The following table presents the fair values of financial instruments:
 
December 31,
 
2018
 
2017
 
(Amounts in thousands)
Assets
 
 
 
Investments
$
3,768,091

 
$
3,732,728

Note receivable
5,557

 
5,565

Liabilities
 
 
 
Total return swaps
4,851

 
1,200

Options sold
3

 
123

Unsecured notes
362,674

 
385,583


Investments

The Company applies the fair value option to all fixed maturity and equity securities and short-term investments at the time an eligible item is first recognized. The cost of investments sold is determined on a first-in and first-out method and realized gains and losses are included in net realized investment gains (losses) in the Company's consolidated statements of operations. See Note 3. Investments for additional information.

Note Receivable
Note receivable was recognized as part of the sale of land in August 2017 (See Note 5. Fixed Assets for additional information on the sale transaction). The Company elected to apply the fair value option to this security at the time it was first recognized. The fair value of note receivable is included in other assets in the Company's consolidated balance sheets, while the changes in fair value of note receivable are included in net realized investment gains (losses) in the Company's consolidated statements of operations.

Options Sold
The Company writes covered call options through listed and over-the-counter exchanges. When the Company writes an option, an amount equal to the premium received by the Company is recorded as a liability and is subsequently adjusted to the current fair value of the option written. Premiums received from writing options that expire unexercised are treated by the Company as realized gains from investments on the expiration date. If a call option is exercised, the premium is added to the proceeds from the sale of the underlying security in determining whether the Company has realized a gain or loss. The Company, as writer of an option, bears the market risk of an unfavorable change in the price of the security underlying the written option.

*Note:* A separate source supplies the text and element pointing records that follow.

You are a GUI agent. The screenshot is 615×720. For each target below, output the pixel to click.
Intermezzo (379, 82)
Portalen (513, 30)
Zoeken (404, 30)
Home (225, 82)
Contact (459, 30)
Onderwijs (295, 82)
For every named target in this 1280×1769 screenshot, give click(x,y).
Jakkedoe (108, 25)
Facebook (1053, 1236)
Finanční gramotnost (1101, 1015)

Liabilities for covered call options are included in other liabilities in the Company's consolidated balance sheets.

Total Return Swaps

The fair values of the total return swaps reflect the estimated amounts that, upon termination of the contracts, would be received for selling an asset or paid to transfer a liability in an orderly transaction at December 31, 2018 and 2017 based on models using inputs, such as interest rate yield curves and credit spreads, observable for substantially the full term of the contract.



Unsecured Notes

The fair value of the Company’s publicly traded $375 million unsecured notes at December 31, 2018 and 2017 was obtained from a third party pricing service.

For additional disclosures regarding methods and assumptions used in estimating fair values, see Note 4. Fair Value Measurements.